– Священник советует мне обратиться к ведьме, – пробормотал Дмитрий, задумчиво глядя в чашку. – Я с ума сойду с этим городом!

– Бросьте, ну вы же сами были чародеем, чем вас так ведьма поразила? – попытался вступиться за свою протеже отец Алексий.

– И чем она мне поможет? На картах погадает или куриных потрохах? – поморщился охотник. – Чары – это точная наука, а ведьмы… Шарлатанство для доверчивого простого люда.

Священник не стал спорить, только глубоко вздохнул и удручённо качнул головой, сделал глоток чая и тихо заметил:

– Я же говорил, вам этот совет не придётся по душе. А больше я ничем помочь не могу. Разве что ещё чаю?

– Не откажусь, – кивнул Дмитрий.

Отец Алексий, конечно, был не менее странным, чем весь остальной город, однако чай у него и правда был хорош.

Глава 4. Снова в седле

Посиделки у священника затянулись до ночи, и, если не касаться скользких вопросов ведьмовства и местной нечисти, стоило признать, что отец Алексий оказался приятным и интересным собеседником. Разносторонний, начитанный, изумительно открытый миру человек – странно было встретить подобного в такой глуши и при таком сане.

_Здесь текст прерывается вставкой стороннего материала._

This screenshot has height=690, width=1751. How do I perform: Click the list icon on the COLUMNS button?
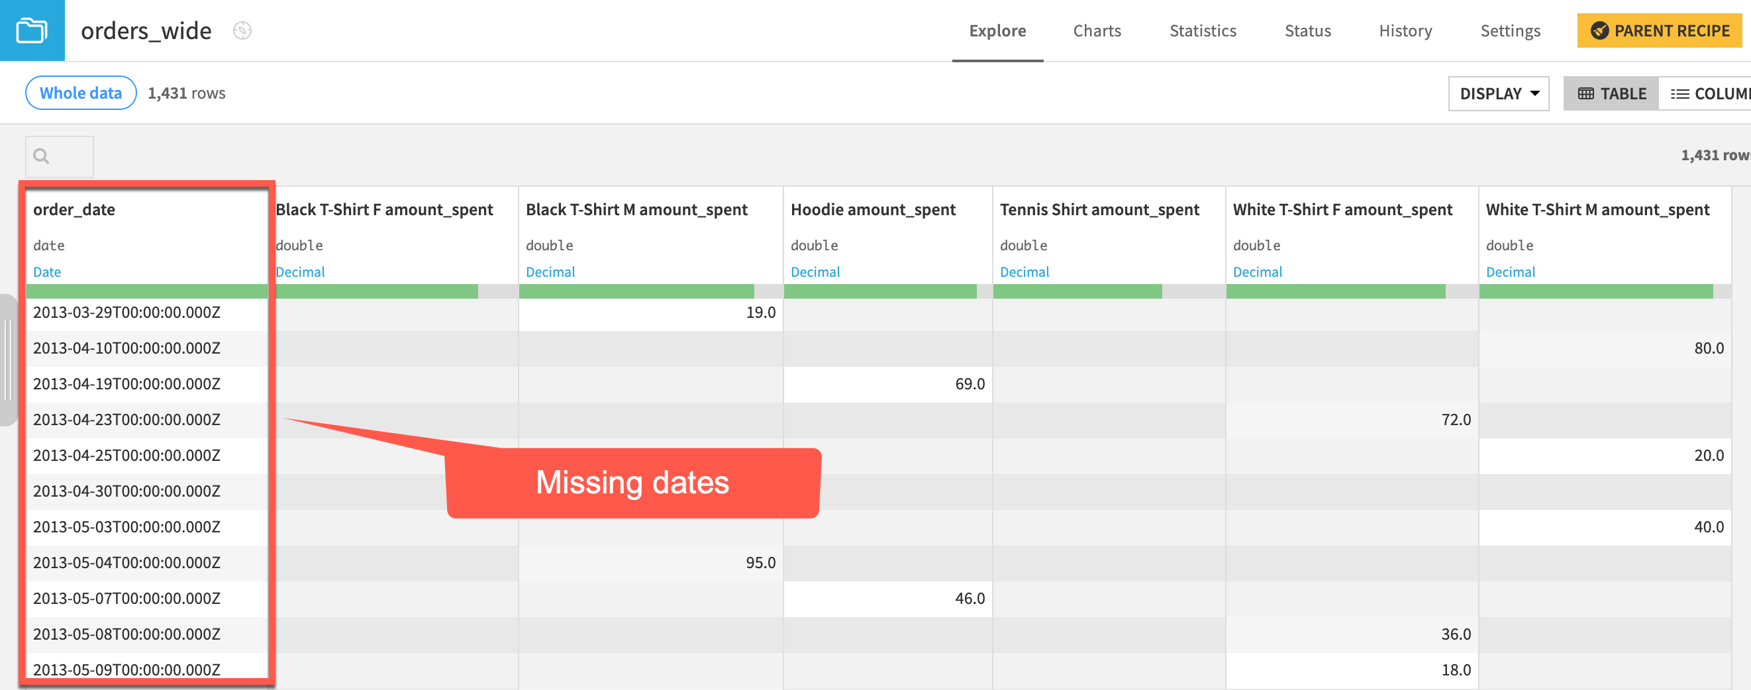pyautogui.click(x=1680, y=93)

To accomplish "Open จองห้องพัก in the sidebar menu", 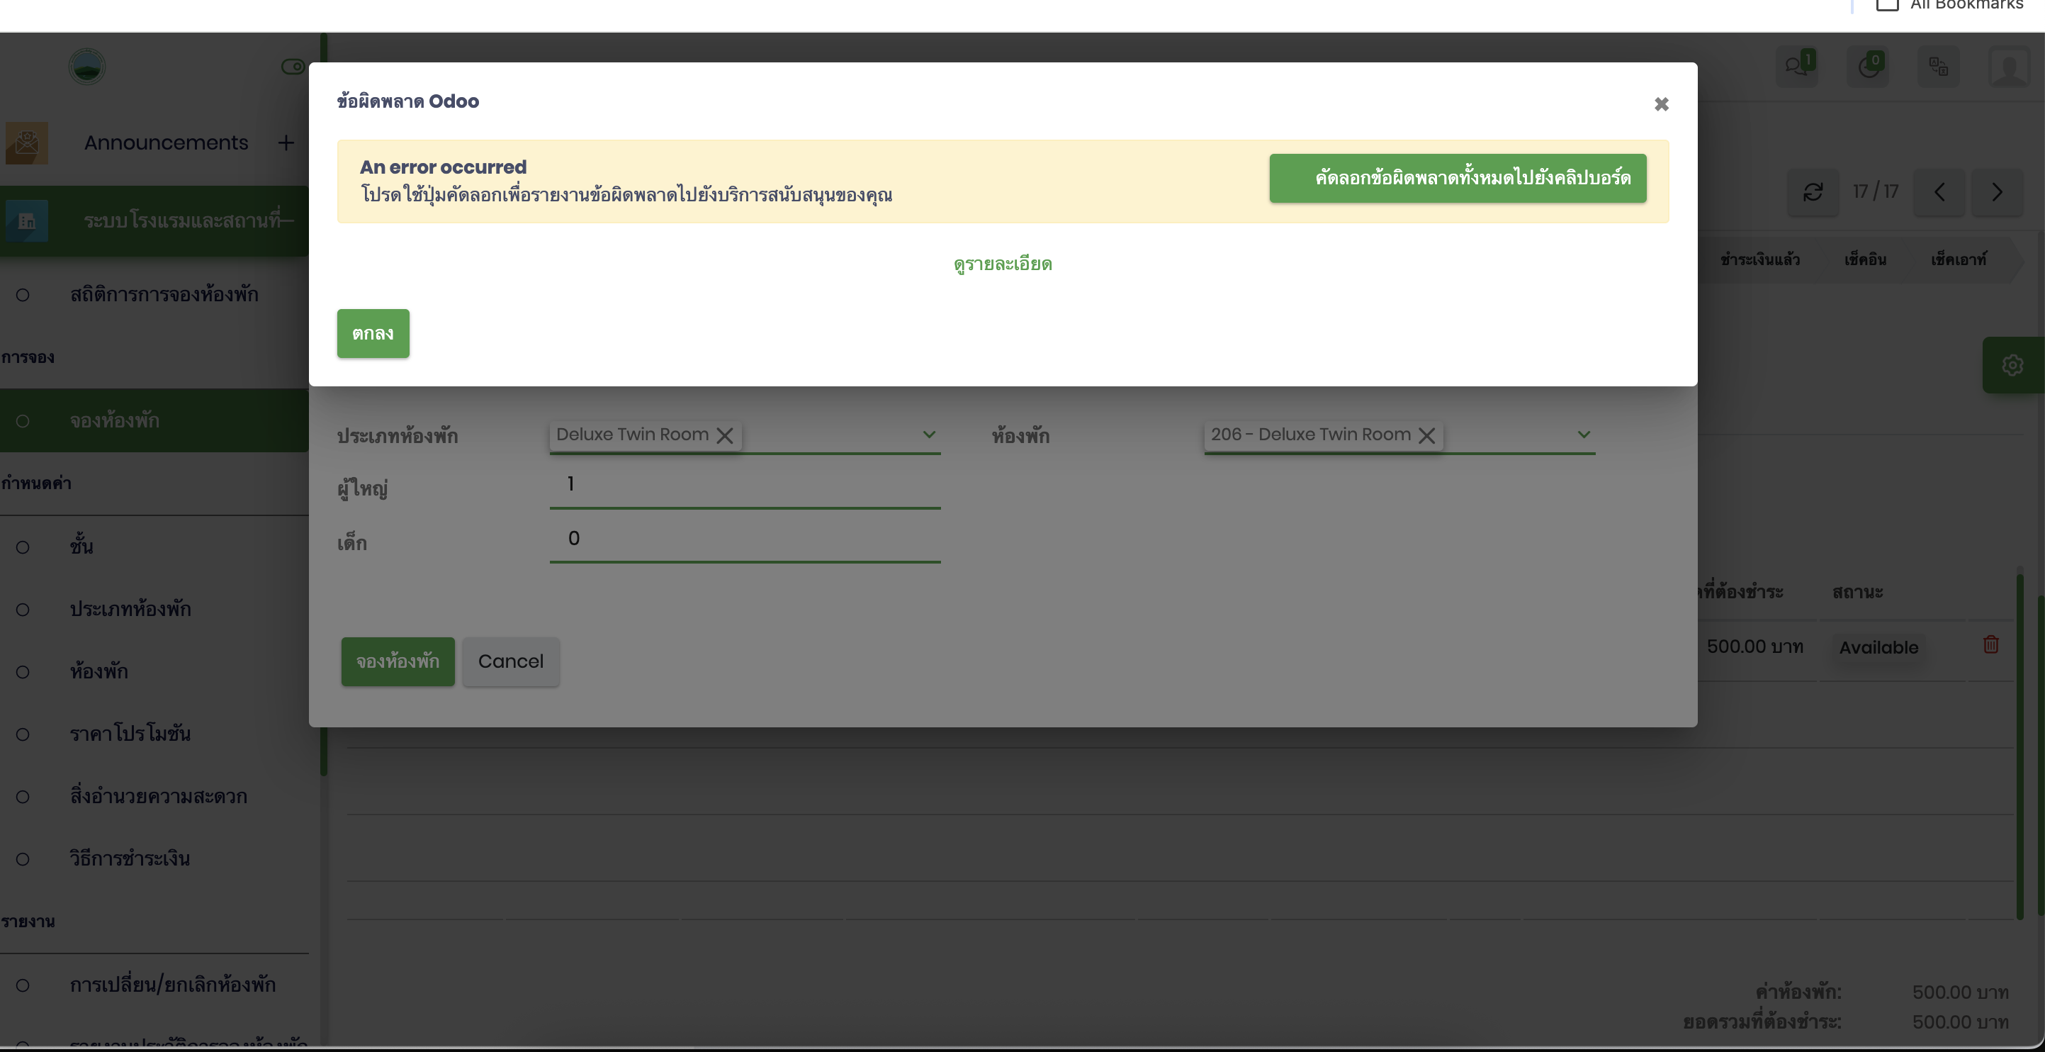I will coord(114,421).
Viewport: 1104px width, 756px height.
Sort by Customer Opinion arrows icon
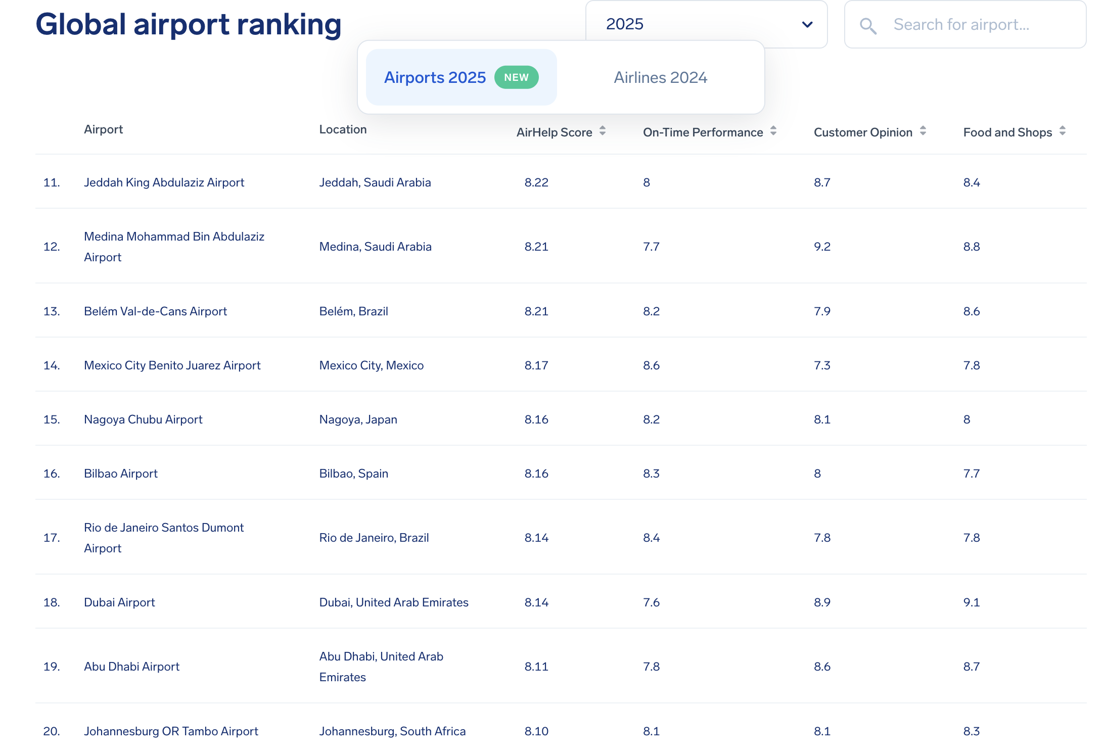coord(923,131)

Дмитрий с неудовольствием обнаружил, что год жизни вольного охотника заставил его заметно одичать, отвыкнуть от интересных, умных собеседников и таких вот разговоров для удовольствия. Да и от жизни он сильно отстал – книг не читал, даже газет в руки не брал и плохо представлял, что происходит в мире. И ладно бы только в глобальном, политическом смысле, он и губернских-то новостей не знал!

Вспомнились вечера в офицерском собрании Южного, тогдашнем центре светской жизни, споры до хрипоты обо всём на свете. Казалось бы, с тех пор всего пять лет прошло, но Дмитрий сейчас особенно остро ощутил ту пропасть, что пролегла между ним сегодняшним и тогдашним молодым офицером, едва вкусившим настоящей флотской жизни.

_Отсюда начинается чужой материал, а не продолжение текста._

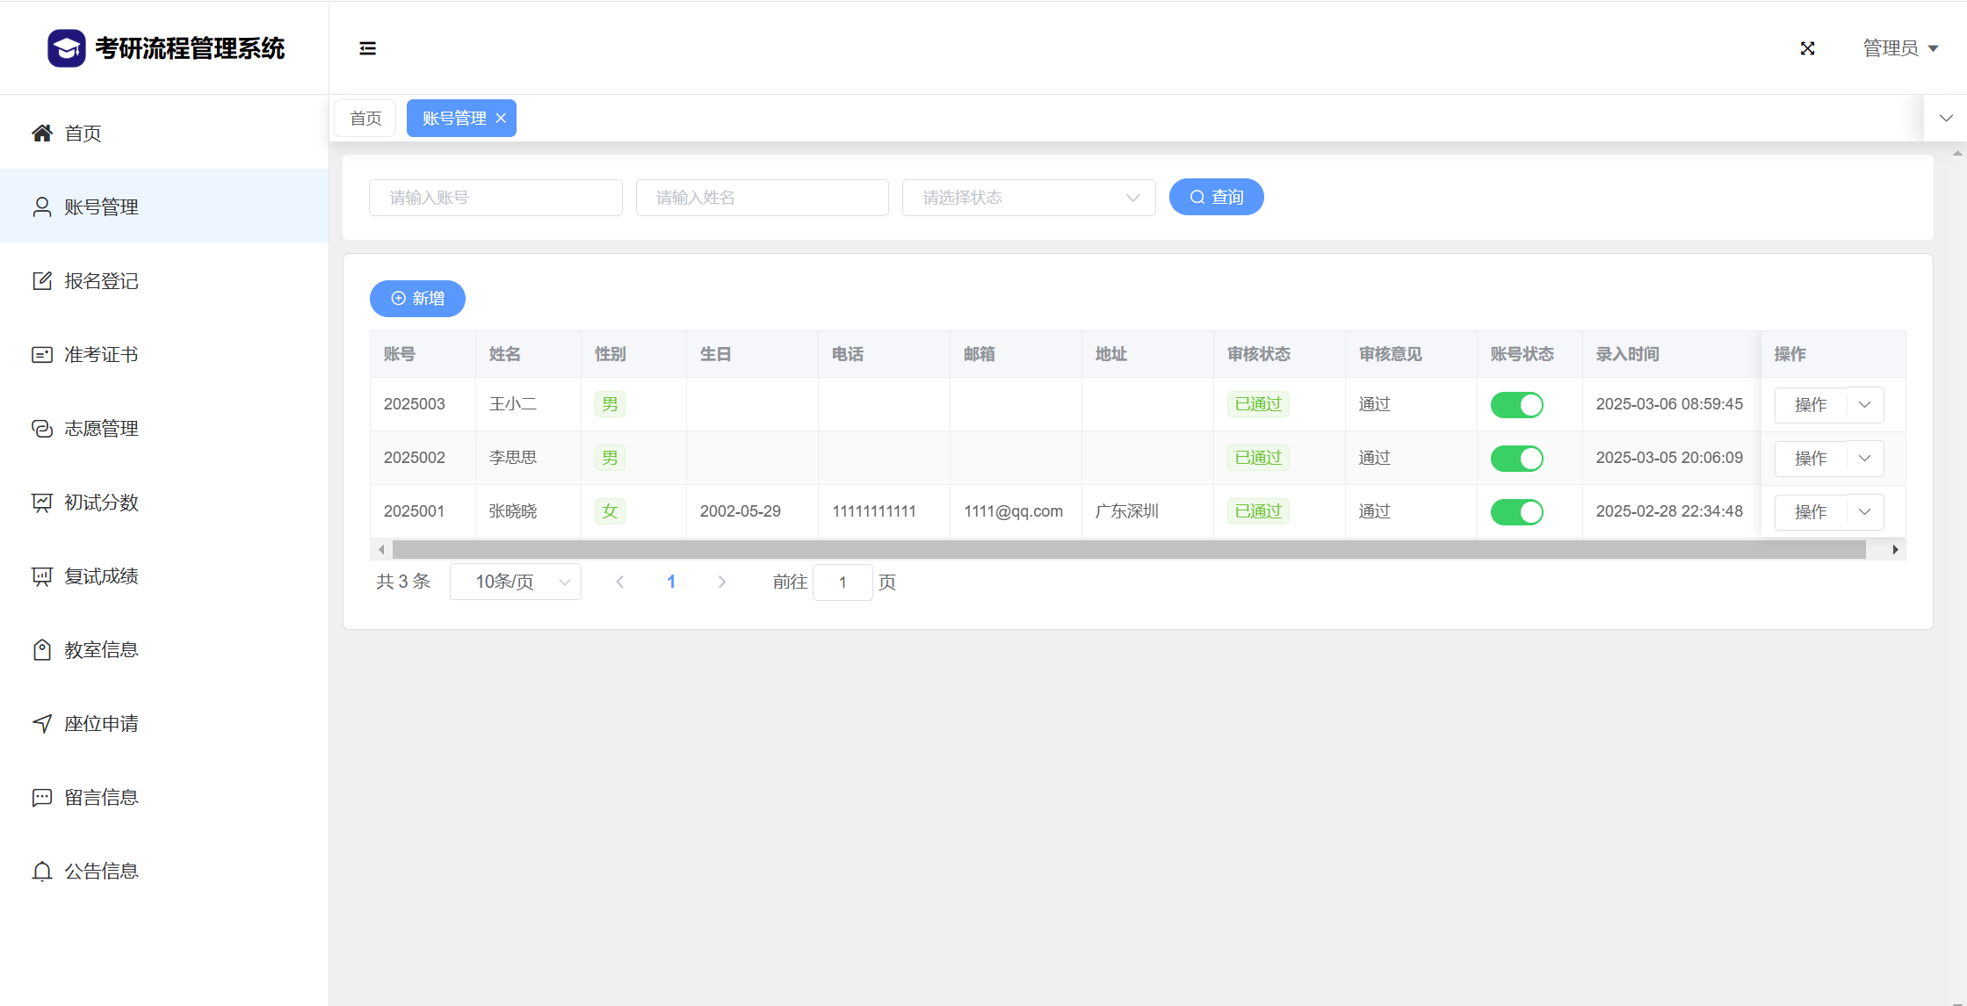Open 志愿管理 in sidebar menu
This screenshot has height=1006, width=1967.
101,429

То есть тогда уже думавшим, что вкусил. Легко ощутить себя опытным морским волком, когда грозному броненосцу с большой командой опытных чародеев не страшны штормы и штили, дамы на берегу прекрасны и благосклонны, а жизнь впереди видится большим приключением.

После контузии и выгорания он избегал оглядываться назад, стараясь жить настоящим. Так было проще пережить потерю, не упиться жалостью к себе и не попытаться утопить её в бутылке. Да, карьера покатилась под откос, планы пошли прахом, но он жив и здоров – руки-ноги целы, голова на плечах, и, стало быть, жизнь не окончена. А уж вспоминать тех, с кем он в кают-компании новости обсуждал, с кем и над кем подшучивал, с кем дружил, а кого недолюбливал… Никого и ничего не осталось, лишний раз трогать – только раны бередить. Воспоминания причиняли нешуточную боль, жгли душу калёным железом, и проще оказалось вовсе об этом не думать.

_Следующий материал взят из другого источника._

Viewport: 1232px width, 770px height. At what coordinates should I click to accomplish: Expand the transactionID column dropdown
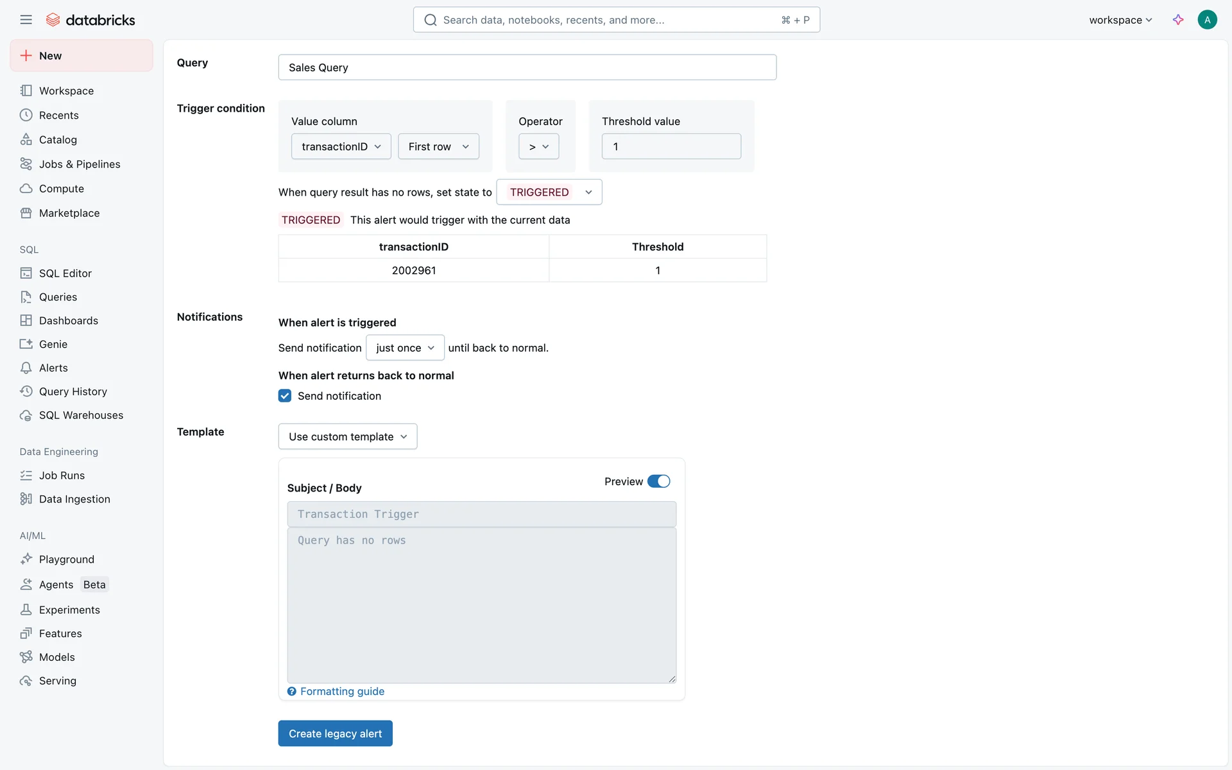tap(341, 146)
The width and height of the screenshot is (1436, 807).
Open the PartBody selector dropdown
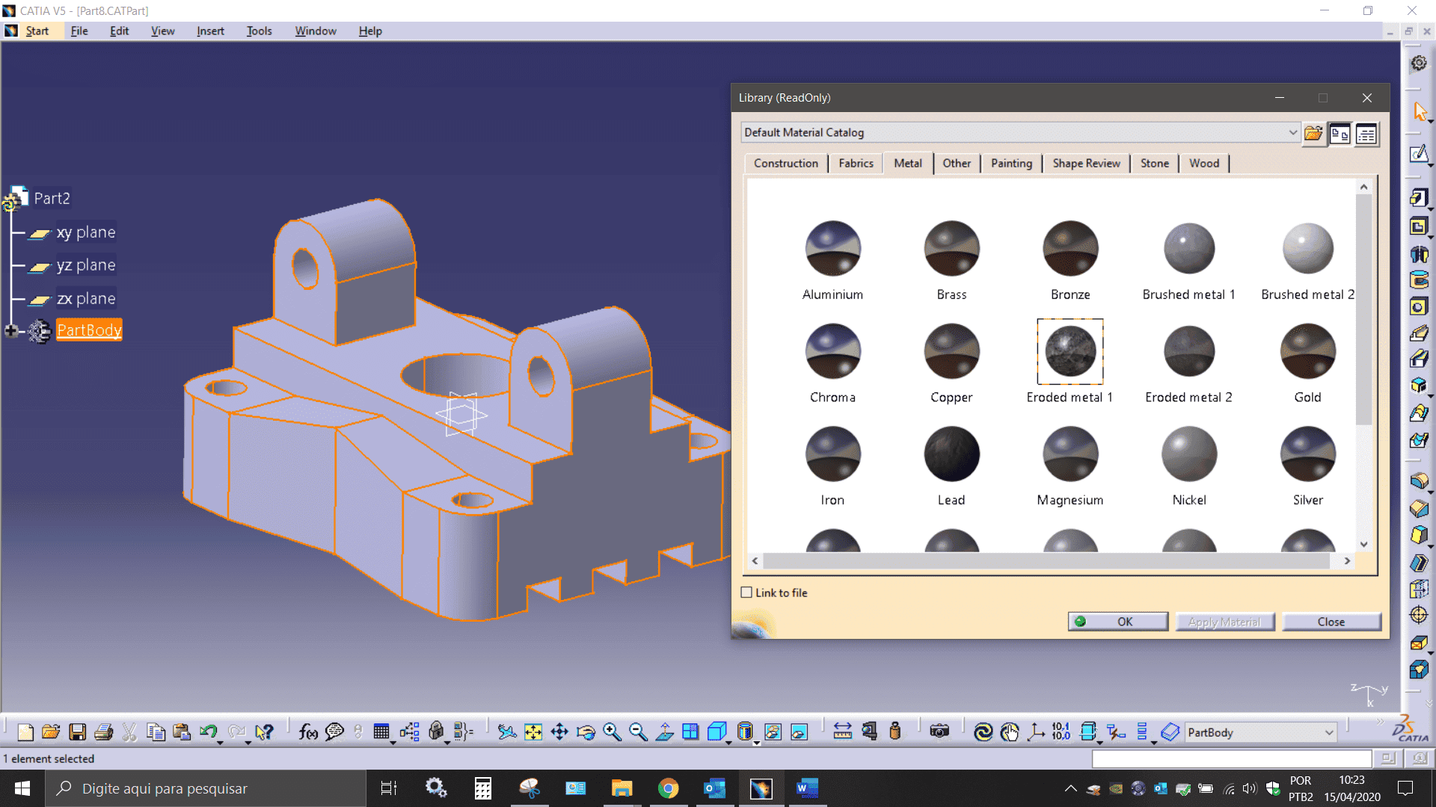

Не сразу он к этому приучился, но за пару месяцев сумел и без малого год не оглядывался в прошлое. А теперь вдруг обернулся – и не встретил ни обречённой пустоты, ни тоскливой горечи, ни острого сожаления, с которыми так боялся столкнуться.

Нет, не теперь, парой часов ранее. Когда в чай пошла ароматная травяная настойка, а отец Алексий задал какой-то невинный вопрос о службе, а потом слово за слово – и Дмитрий незаметно для самого себя рассказал всё, и даже больше. Местный священник изумительно умел слушать, отлично – расспрашивать и в совершенстве – утолять душевные печали словно бы одним взглядом.

Притом, разговаривая с ним, Косоруков ничего такого и не замечал, разговор ладился легко, сам собой. И никакие вопросы не встречались в штыки, и не было желания привычно отмолчаться, уйти от неприятной темы. А теперь Дмитрий дивился своей неожиданной откровенности и ещё больше – всё тому же спокойствию, которое как посетило его на кладбище, так никуда и не делось.